Items from a dataset:

------

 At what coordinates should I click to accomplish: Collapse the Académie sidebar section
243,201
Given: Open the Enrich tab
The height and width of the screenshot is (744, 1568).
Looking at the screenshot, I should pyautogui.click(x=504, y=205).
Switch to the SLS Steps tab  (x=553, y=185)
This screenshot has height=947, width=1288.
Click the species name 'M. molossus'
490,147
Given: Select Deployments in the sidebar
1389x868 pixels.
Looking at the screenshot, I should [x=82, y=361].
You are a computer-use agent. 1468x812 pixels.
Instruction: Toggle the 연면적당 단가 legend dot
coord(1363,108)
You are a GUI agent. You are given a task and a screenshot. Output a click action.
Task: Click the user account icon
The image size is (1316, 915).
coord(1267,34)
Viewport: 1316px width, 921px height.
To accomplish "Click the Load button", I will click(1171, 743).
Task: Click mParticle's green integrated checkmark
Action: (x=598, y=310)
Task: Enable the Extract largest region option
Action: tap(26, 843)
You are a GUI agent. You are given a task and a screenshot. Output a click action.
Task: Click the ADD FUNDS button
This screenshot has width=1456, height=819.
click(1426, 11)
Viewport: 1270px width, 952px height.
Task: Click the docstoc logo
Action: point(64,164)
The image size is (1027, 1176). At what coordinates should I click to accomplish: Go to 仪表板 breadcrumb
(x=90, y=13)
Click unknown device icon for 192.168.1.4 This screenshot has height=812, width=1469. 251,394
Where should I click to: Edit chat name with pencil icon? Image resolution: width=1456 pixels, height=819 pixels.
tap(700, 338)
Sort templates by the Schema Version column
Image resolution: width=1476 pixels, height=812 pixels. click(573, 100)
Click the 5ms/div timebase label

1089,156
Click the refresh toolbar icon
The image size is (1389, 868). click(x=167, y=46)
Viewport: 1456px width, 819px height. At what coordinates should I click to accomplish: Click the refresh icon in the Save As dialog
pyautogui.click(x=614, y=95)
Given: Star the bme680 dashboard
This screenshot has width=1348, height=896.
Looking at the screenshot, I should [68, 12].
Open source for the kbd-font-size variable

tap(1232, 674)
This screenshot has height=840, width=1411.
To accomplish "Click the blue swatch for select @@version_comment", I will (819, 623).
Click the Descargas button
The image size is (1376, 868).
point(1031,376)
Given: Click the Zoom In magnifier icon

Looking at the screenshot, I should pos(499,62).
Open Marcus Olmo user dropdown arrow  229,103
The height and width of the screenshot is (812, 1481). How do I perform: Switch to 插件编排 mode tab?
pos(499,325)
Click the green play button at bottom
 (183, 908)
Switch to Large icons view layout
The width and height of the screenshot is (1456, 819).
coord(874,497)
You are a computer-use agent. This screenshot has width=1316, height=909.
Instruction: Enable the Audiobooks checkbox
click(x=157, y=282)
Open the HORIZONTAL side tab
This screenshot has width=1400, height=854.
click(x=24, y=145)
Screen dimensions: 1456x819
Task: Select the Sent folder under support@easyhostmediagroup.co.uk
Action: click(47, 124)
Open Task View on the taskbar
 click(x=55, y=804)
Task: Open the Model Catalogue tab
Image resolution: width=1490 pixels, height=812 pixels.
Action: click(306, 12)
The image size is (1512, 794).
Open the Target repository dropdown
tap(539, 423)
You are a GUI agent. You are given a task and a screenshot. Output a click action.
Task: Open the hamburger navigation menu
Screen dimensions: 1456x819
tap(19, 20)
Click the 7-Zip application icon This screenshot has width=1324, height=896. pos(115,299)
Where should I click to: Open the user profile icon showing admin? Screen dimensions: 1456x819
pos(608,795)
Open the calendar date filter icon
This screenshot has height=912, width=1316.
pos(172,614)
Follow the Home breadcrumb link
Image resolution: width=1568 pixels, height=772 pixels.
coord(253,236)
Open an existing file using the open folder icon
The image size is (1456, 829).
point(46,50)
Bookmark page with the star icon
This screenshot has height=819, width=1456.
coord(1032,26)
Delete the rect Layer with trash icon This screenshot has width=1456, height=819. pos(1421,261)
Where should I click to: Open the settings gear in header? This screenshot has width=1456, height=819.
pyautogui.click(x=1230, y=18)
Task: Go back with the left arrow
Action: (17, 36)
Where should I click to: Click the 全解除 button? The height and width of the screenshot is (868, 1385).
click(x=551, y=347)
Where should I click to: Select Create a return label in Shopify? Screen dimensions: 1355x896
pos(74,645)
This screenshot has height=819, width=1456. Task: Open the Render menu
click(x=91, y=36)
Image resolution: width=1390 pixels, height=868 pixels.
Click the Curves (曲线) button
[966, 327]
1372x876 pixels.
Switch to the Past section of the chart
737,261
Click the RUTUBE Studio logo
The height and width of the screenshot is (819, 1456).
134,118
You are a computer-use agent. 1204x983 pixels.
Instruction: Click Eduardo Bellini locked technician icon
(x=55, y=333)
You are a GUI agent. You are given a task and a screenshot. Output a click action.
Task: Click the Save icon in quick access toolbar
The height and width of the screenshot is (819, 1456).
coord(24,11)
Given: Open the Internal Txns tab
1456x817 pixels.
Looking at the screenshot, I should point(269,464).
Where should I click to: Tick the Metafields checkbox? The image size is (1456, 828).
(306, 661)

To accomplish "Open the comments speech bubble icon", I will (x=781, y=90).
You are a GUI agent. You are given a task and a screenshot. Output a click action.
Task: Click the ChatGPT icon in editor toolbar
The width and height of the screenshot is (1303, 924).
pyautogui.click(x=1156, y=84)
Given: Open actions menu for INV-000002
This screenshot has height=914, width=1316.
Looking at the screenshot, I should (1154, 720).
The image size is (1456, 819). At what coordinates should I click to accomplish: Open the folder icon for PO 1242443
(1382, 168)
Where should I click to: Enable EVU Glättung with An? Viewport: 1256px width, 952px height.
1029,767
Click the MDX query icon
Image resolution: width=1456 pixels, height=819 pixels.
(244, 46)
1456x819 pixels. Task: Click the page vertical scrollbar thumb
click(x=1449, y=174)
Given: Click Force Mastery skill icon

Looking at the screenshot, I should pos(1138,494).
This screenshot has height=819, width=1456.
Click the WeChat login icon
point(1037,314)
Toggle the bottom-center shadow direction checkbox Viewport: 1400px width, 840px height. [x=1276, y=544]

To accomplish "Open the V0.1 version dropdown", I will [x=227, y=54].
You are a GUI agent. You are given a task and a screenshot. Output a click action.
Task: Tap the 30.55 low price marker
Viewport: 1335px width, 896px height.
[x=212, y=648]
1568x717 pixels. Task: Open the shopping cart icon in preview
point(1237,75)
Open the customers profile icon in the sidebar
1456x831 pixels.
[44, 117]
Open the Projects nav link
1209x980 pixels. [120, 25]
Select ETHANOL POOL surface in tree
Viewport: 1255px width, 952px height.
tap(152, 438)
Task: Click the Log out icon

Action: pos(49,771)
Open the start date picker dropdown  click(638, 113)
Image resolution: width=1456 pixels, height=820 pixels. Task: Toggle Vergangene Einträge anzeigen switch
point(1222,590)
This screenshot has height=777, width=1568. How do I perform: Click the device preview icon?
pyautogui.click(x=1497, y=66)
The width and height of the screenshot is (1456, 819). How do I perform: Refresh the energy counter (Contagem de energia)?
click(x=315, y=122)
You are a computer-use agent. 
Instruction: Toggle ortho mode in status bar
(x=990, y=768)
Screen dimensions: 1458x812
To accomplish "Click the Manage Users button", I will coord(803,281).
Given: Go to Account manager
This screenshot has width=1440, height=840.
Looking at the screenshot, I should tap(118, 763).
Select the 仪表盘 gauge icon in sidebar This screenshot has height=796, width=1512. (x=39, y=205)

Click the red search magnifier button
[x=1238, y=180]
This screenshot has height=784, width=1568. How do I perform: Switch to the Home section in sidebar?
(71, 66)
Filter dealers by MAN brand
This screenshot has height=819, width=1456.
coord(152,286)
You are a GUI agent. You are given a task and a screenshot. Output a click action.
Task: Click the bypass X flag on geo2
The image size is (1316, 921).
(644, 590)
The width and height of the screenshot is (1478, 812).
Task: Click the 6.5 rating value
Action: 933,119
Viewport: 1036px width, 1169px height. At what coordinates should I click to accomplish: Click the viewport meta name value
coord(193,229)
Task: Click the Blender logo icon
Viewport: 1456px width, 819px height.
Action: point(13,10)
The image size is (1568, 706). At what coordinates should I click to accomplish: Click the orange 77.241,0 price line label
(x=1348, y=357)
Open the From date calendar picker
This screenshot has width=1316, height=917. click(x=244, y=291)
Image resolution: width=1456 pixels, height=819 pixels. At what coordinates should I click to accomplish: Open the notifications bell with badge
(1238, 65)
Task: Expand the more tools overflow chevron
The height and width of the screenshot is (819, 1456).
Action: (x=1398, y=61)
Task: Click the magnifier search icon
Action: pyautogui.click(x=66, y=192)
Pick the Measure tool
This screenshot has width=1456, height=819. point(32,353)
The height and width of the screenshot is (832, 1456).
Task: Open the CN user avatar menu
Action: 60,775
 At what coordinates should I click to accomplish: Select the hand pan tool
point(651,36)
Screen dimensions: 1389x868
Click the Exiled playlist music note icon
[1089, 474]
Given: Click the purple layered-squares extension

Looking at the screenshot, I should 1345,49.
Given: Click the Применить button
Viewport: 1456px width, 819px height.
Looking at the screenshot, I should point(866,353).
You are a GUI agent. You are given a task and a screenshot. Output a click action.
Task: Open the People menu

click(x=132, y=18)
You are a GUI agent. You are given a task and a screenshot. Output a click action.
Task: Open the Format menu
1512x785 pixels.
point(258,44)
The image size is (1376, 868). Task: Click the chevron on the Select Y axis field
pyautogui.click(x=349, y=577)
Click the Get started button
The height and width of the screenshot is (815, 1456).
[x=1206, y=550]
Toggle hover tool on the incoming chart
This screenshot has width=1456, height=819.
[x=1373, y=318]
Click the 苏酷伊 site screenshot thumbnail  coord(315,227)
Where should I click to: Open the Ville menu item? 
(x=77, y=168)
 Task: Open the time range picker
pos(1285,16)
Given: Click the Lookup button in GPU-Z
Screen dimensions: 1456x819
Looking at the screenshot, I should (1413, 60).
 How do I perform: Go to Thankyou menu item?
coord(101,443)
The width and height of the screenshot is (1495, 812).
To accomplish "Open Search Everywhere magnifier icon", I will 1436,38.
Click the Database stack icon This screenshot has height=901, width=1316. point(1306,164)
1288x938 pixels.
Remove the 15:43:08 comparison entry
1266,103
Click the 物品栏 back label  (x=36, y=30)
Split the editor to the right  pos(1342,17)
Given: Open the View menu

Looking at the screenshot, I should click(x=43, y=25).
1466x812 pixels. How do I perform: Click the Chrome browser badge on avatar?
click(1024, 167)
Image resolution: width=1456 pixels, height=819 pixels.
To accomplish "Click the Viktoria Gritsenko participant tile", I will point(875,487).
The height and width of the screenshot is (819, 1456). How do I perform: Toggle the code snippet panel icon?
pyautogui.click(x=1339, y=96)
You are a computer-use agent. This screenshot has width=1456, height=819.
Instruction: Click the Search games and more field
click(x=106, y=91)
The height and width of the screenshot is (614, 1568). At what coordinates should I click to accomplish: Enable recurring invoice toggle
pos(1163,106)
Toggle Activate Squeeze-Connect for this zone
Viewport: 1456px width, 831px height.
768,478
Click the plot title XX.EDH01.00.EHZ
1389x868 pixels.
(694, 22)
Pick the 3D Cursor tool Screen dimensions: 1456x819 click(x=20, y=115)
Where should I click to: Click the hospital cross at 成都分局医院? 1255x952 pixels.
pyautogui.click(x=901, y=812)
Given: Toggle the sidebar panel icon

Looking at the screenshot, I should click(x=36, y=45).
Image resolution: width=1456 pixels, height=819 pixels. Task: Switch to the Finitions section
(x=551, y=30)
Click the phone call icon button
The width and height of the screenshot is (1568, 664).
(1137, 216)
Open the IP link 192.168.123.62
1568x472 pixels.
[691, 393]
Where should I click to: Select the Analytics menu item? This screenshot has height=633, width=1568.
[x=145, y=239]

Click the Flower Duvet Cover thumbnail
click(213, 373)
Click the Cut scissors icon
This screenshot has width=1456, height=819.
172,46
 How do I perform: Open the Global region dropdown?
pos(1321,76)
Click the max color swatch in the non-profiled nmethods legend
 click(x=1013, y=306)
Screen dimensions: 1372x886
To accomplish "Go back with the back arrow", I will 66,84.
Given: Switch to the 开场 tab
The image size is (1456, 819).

------

◆ BRIEF:
The answer should consist of all lines from the records above that hold the word "editor".

◆ TASK RESPONSE:
Task: Click the ChatGPT icon in editor toolbar
Split the editor to the right  pos(1342,17)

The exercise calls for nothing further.